Use Parts IV through VI of
Schedule A (Form 8804) to figure one
or more required installments. If Parts
IV through VI are used for any
payment due date, those Parts must
be used for all subsequent payment
due dates. To arrive at the amount of
each required installment, Part VI
uses the smallest of:
The adjusted seasonal installment
(if applicable),
The annualized income installment
(if applicable), or
The current year safe harbor
(increased by any reduction
recaptured under section 6655(e)(1)
(B)).
Follow the steps below to
determine which parts of the form
have to be completed:
If the partnership is using only the
adjusted seasonal installment
method, check the applicable box in
Part I and complete Parts IV and VI of
Schedule A (Form 8804).
If the partnership is using only the
annualized income installment
method, check the applicable box in
Part I and complete Parts V and VI of
Schedule A (Form 8804).
If the partnership is using both
methods, check both of the boxes in
Part I and complete all three parts
(Parts IV through VI) of Schedule A
(Form 8804).

Part II. Current Year and
Prior Year Safe Harbors
Line 2 (prior year safe harbor).
Enter the total section 1446 tax that
would have been due for 2012,
without regard to reductions for
certified foreign partner-level items on
the ECTI allocable to foreign partners
for 2012.
The partnership may generally use
the prior year safe harbor only if it paid
the required amount using that
method for each of its installment
payments of section 1446 tax during
the tax year.

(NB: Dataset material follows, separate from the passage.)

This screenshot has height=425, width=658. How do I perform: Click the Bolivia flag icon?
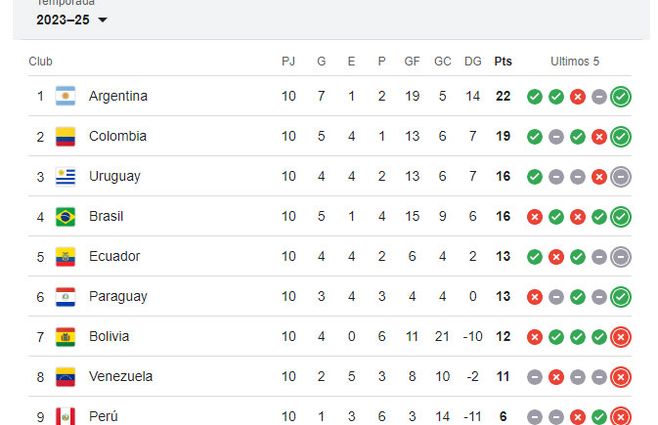(x=66, y=336)

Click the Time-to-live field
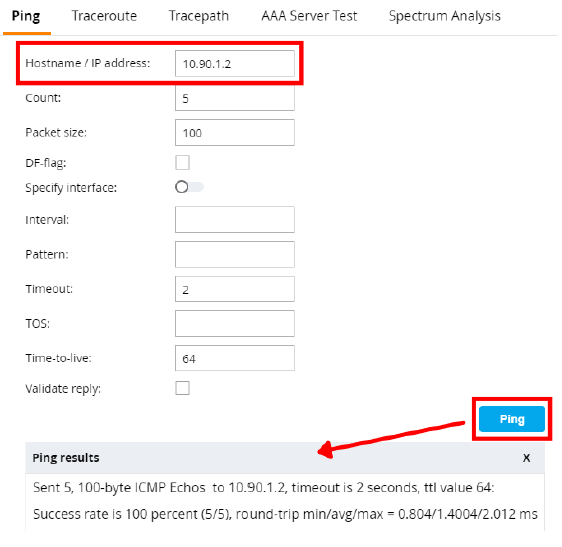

However, see
Regulations section 1.1446-3(b)(3)(ii)
for an exception. Also, see the Note
below. In addition, the partnership
may only use the prior year safe
harbor if all of the following apply:
Each installment payment that was
made during the tax year, when

averaged with all prior installment
payments, must have been 25% of
the partnership's total section 1446
tax liability under the prior year safe
harbor,
The prior tax year consisted of 12
months,
The partnership timely files
(including extensions) a U.S. return of
partnership income (e.g., Form 1065)
for the prior tax year, and
The amount of ECTI for the prior tax
year is not less than 50% of the ECTI
shown on the current year Form 8804
that is (or will be) timely filed.
If the partnership is not permitted to
use the prior year safe harbor method
because any of the necessary
conditions described above is not
met, skip line 2 and enter on line 3 the
amount from line 1.
Note. If the partnership qualifies for
and uses the exception under
Regulations section 1.1446-3(b)(3)(ii)
to switch to the standard option
annualization method during the tax
year, the partnership should include
on line 2 the total of all installment
payments that were made during the
tax year under both the prior year safe
harbor method and the standard
option annualization method. Attach a
statement that explains the
computation.

Part III. Figuring the
Underpayment
Line 6. Enter the estimated tax
payments made by the partnership for
its tax year as indicated below.
Include any overpayment from line 13
of the partnership's 2012 Form 8804
that was credited to the partnership's
first installment period on its 2013
Form 8804. If an installment is due on
a Saturday, Sunday, or legal holiday,
payments made on the next day that
is not a Saturday, Sunday, or legal
holiday are considered made on the
due date to the extent the payment is
applied against that required
installment.
Also include on line 6 any:
Section 1446 tax paid or withheld
by another partnership in which the
partnership filing this Schedule A
(Form 8804) was a partner during the
tax year. See the instructions for Form
8804, lines 6b and 6c, in the
Instructions for Forms 8804, 8805,
and 8813.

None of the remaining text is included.